Serverless Deployment

  1. Create a Serverless deployment in the EMQX Cloud Console.

  2. Once the deployment is created and running, go to the deployment Overview page to find the MQTT connection information, including:

    • Broker address

    • Port number (only TLS ports are supported in Serverless)

  3. Serverless deployments require TLS connections. Make sure to download the CA certificate from the Overview page and use port 8883 for TLS.

  4. Configure the default authentication (username/password) under Access Control -> Client Authentication in the deployment.

For more details, refer to the Serverless Port Guide.

Dedicated Flex or BYOC Deployment

  1. You can create a Dedicated Flex or BYOC deployment in the EMQX Cloud Console.
  2. After creation, go to the deployment Overview page to retrieve MQTT connection information, including:
    • Broker address
    • TCP and TLS port numbers for MQTT and WebSocket (Both TCP and TLS connections are supported).
  3. Configure the default authentication (username/password) under Access Control -> Client Authentication in the deployment.

For detailed port configurations, see the Dedicated & BYOC Port Guide.

Install JDK

For deploying Apache NiFi 2.6.0, you need to install JDK 21 (or a later version) to run Apache NiFi properly.

Debian / Ubuntu

bash
sudo apt update
sudo apt install openjdk-21-jdk
java -version

CentOS 8+ / Fedora 8+ / RHEL

bash
sudo dnf install temurin-21-jdk
java -version

Arch Linux / Manjaro

bash
sudo pacman -S jdk-openjdk

Deploy Apache NiFi

Download and Start Apache NiFi

  1. Download the package from the Apache official website and unzip it. For example, deploying Apache NiFi 2.6.0:

    bash
    # Download Apache NiFi 2.6.0 from apache.org
    wget https://dlcdn.apache.org/nifi/2.6.0/nifi-2.6.0-bin.zip
    
    # Unzip the file
    unzip nifi-2.6.0-bin.zip
    
    # Delete the zip file after extraction
    rm nifi-2.6.0-bin.zip
  2. Navigate to the bin directory, configure the username and password, and start Apache NiFi.

    bash
    cd nifi-2.6.0/bin
    
    # Set your username and password, password must be at least 12 characters
    ./nifi.sh set-single-user-credentials <YOUR_USERNAME> <YOUR_PASSWORD>
    
    # Start NiFi service in the background
    ./nifi.sh start
    
    # To run NiFi in the foreground, use the following command
    # ./nifi.sh run

Access Apache NiFi

Apache NiFi 2.x by default uses HTTPS for access, and its built-in certificate only supports local access.

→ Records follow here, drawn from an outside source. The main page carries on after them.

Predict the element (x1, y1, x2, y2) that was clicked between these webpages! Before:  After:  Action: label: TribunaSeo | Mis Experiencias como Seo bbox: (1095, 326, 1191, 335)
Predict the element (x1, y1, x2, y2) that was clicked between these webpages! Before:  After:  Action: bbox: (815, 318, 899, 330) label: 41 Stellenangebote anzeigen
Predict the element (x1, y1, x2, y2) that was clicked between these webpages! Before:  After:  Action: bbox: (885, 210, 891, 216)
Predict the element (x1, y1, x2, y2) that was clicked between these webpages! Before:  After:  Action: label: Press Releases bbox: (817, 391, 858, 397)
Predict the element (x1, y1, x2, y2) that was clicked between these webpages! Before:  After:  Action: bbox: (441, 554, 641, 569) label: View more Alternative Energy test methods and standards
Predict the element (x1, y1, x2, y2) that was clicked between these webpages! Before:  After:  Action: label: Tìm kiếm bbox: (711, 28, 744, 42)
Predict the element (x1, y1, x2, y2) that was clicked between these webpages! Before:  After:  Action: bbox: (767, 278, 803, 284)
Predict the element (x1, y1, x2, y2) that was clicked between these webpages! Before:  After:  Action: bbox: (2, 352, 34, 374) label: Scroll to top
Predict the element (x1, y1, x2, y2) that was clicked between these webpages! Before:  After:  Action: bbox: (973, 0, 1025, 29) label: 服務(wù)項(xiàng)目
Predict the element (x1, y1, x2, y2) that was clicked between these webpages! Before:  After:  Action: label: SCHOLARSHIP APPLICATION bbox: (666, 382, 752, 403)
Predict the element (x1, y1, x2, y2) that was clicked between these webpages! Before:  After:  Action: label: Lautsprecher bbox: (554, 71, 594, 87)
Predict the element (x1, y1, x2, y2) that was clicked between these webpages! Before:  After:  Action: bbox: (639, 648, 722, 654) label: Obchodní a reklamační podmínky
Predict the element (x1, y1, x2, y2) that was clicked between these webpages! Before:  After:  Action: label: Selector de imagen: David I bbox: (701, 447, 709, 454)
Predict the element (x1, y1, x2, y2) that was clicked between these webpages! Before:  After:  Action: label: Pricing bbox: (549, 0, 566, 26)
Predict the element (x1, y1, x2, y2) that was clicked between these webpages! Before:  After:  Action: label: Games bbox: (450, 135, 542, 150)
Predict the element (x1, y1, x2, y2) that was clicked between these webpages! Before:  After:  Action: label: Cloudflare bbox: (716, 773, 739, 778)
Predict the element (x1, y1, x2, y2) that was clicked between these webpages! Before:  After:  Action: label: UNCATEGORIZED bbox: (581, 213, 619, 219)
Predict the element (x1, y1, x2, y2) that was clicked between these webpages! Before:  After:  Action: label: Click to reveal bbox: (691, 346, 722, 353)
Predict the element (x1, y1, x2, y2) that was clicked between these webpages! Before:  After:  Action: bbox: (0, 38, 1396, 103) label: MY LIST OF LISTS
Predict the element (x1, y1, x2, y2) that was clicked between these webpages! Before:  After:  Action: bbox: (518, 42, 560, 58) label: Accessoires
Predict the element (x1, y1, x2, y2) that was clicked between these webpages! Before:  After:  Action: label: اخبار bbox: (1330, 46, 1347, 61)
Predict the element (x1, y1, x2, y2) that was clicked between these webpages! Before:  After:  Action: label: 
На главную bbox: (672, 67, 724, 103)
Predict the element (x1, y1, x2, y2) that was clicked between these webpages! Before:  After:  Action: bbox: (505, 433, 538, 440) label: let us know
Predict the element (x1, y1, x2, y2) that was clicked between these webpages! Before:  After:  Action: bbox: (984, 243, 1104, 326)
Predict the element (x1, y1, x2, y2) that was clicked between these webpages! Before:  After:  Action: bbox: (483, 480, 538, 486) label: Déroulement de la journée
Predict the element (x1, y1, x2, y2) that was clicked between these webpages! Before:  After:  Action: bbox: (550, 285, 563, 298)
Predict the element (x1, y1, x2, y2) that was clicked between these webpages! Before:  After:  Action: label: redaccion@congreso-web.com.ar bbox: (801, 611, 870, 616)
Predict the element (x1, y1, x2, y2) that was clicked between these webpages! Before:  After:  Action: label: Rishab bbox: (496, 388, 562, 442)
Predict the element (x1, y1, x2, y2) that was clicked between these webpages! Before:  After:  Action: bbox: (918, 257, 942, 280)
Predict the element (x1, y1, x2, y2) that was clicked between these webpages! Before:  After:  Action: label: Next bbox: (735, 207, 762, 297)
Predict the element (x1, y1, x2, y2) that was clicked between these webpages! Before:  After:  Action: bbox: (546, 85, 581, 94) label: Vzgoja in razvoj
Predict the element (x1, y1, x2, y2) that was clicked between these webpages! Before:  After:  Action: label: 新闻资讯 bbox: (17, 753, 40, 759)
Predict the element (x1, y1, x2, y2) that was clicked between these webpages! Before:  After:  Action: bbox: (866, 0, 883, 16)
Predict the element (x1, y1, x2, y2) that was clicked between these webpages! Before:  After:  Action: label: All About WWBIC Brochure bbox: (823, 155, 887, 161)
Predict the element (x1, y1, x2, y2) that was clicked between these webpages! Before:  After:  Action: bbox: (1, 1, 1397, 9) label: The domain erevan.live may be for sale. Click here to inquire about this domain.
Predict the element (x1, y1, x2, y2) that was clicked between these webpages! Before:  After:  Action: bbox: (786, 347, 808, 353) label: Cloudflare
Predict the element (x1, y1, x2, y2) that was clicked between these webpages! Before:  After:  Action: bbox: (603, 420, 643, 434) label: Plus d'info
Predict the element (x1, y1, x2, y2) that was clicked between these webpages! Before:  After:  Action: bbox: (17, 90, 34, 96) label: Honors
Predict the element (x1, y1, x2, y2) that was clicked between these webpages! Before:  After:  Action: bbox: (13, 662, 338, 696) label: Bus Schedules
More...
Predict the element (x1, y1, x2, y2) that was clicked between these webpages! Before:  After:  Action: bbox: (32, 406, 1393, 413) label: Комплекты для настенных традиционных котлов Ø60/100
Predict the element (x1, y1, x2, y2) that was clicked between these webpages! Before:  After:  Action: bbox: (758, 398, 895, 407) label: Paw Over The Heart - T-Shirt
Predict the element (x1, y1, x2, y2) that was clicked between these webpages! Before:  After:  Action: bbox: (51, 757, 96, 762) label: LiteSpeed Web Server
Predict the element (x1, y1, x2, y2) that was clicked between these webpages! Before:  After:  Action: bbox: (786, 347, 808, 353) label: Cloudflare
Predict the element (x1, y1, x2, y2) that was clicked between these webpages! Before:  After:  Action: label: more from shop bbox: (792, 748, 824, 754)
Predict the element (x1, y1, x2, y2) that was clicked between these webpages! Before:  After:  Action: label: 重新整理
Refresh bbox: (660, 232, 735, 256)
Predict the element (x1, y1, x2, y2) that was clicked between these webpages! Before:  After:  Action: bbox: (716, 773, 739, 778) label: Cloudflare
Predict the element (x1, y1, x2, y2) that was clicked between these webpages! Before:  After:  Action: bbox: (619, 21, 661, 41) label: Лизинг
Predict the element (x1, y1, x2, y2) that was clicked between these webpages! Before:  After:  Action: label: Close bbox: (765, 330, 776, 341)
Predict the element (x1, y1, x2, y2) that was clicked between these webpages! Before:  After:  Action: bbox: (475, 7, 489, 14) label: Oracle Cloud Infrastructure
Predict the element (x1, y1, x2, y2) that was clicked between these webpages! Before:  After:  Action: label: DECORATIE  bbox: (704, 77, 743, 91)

  • If you deploy Apache NiFi on your local machine, you can access it by visiting https://localhost:8443/nifi in your browser.
  • If it's deployed on a remote server, this tutorial provides three methods to resolve access errors.
Method 1: Enable HTTP Access (Development Only)
  1. Modify the configuration file to access via HTTP (only for development environments; HTTPS is recommended for production environments).

    bash
    # Navigate to the configuration directory
    cd ~/nifi-2.6.0/conf
    # Open nifi.properties with your preferred text editor, e.g., Vim
    vim nifi.properties
  2. Look for and modify the following keywords:

    • nifi.remote.input.secure=false

    • nifi.web.http.host=192.168.31.9 (Adjust based on your actual situation)

    • nifi.web.http.port=8080

    • nifi.web.https.host=

    • nifi.web.https.port=

  3. Restart the Apache NiFi deployment and access it via http://<serverIP>:8080/nifi in your browser.

Method 2: Configure HTTPS Certificates for Remote Access

Follow Stackoverflow: Apache NIFI 2+ HTTP ERROR 400 Invalid SNI to configure certificates and internal network access.

Method 3: Access via SSH Tunnel (Temporary Debugging)
  1. Access via SSH Tunnel (requires manual tunnel setup each time, suitable for temporary debugging).

  2. Open your terminal and enter the following command:

    bash
    ssh -L 8443:localhost:8443 <your-username>@<your-server-IP>
  3. After successful verification, open your browser and access https://localhost:8443/nifi.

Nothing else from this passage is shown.